“Disgust is one of the six basic human emotions that any healthy adult can experience and recognize. Emotional disgust is the only one, among living creatures, that’s unique to humans, and the only one that has to be learned.” (“What We Find Gross, and Why,” Robin Matrantz Henig, a review in the NYT 1/20/12 of That’s Disgusting: Unraveling the Mysteries of Repulsion by Rachel Herz)
After reading the review of Herz’s book, I also heard her discuss it on NPR and I began to wonder about our collective willingness to actually express disgust, especially in public. My intellectual curiosity was painfully transformed into an immediate experience of complete and utter disgust when I opened an e-mail and its embedded link to a YouTube of the recent blessing offered to Bishop Eddie Long.
The video clip begins with the full-throated hucksterism of a self-proclaimed ‘rabbi’ who has ‘dual citizenship’ from Israel and the Jewish people. He asks two men to bring out a Torah scroll, the Five Books of Moses-written on a parchment, and then he shamelessly claims that this particular scroll was found outside Auschwitz-Birkenau death camp in Poland. (I offer you the choice of watching and listening to the vulgarity of how the Hebrew Roots ministry abuses literally everything that Jews in 2012 finds sacred.) Who has the temerity to unroll a Torah scroll so it can be used to wrap the pastor of the New Birth Missionary Baptist Church in the word of God?

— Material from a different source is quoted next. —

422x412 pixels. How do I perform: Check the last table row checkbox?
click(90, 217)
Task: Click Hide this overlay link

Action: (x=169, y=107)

Religious syncretism has always been a lighting rod for active participants in Jewish-Christian dialogue. This has become even more painfully common as Messianic Jews have gained credibility among Evangelical Christians. Long’s well-known mega church near Atlanta, which claims a membership of 25,000, enthusiastically participated in a truly disgusting act of religious fraud and desecration of the most significant Jewish ritual object, a Torah Scroll.
Herz argues that disgust “has to be learned” in humans, but I need to bring the topic forward as an urgent plea. What do we teach 21st century religious communities in order to provoke the appropriate expression of disgust that this ceremony deserves? If we don’t collectively find the video disgusting, then I must ask what would be disgusting—if nothing is disgusting, and then is nothing sacred either?
If Jews publicly celebrated as a self-proclaimed “priest” of the Gentiles held aloft a chalice of consecrated ‘host’ and then ate them as crackers—reclaiming them as the matzoah of ancient Passover, surely there would be an outcry of both disgust and rage that the most sacred component of the Lord’s Table had been mocked and vulgarized.
Such an act would be especially contemptuous if only Christians found it disgusting, suggesting that Jews were either in denial or silently duplicitous of how this vulgarized Christianity. I have waited for a statement from Christian leadership or Christian institutional authority that the use of a Torah Scroll by Christians is always inappropriate.
Long himself apologized in a letter to the Anti-Defamation League of Atlanta, saying that he denounced any act that depicts him as a king. The Director of the ADL said that he took Long’s apology as sincere. His apology completely misses the point, he permitted and participated in a ceremony with the use of the Torah Scroll.
CNN added legitimacy to the ceremony by reporting the viral video claiming more than 600,000 viewings and by quoting the so-called “rabbi” who used the Torah. They interviewed a local rabbi who called the ceremony strange. A professor from Candler Seminary at Emory University was similarly restrained by calling the ceremony a strange mix of very different symbols.
The responses from the media, local clergy and even Long’s apology to the ADL have done nothing to blunt my deepening disgust laced with anger and cynicism. People sang, rejoicing with their hands aloft in prayer, all while a Torah Scroll was wrapped around a person who preaches that God chose to become incarnate in His Only Son. The original ritual behavior, its viral video and the media’s follow-up continue a vulgarizing syncretism. Such behavior requires that our interfaith work immediately set reframe our dialogues to teach each other with bold transparency what we find disgusting.
Our civic and political discourse is so highly polarized that it has influenced our interfaith discourse. Simply put, Christians must take responsibility when their dominant culture publicly abuses the identities of Others. Jews and Muslims in America are minorities both numerically and culturally. Jews expressing their disgust over such a vulgarizing use of a Torah Scroll need more support in the public square.
As long some Christians engage Jews with shallow tolerance but no real respect there will always be interfaith tension. There have been enough time and resources invested in interfaith discourse that Jews can expect Christians to hold Christians accountable for disgusting behavior. If the Christian community with all of its diversity does not understand why it is disgusting that Bishop Eddie Long is wrapped in a Torah scroll, then the last 50 years of Jewish-Christian dialogue has tragically been wasted.
I do not want to add a single person to the hundreds of thousands who have already seen it, but I need Christians who are serious about Jewish survival to watch the video, again and again and again, because disgust requires a community of support.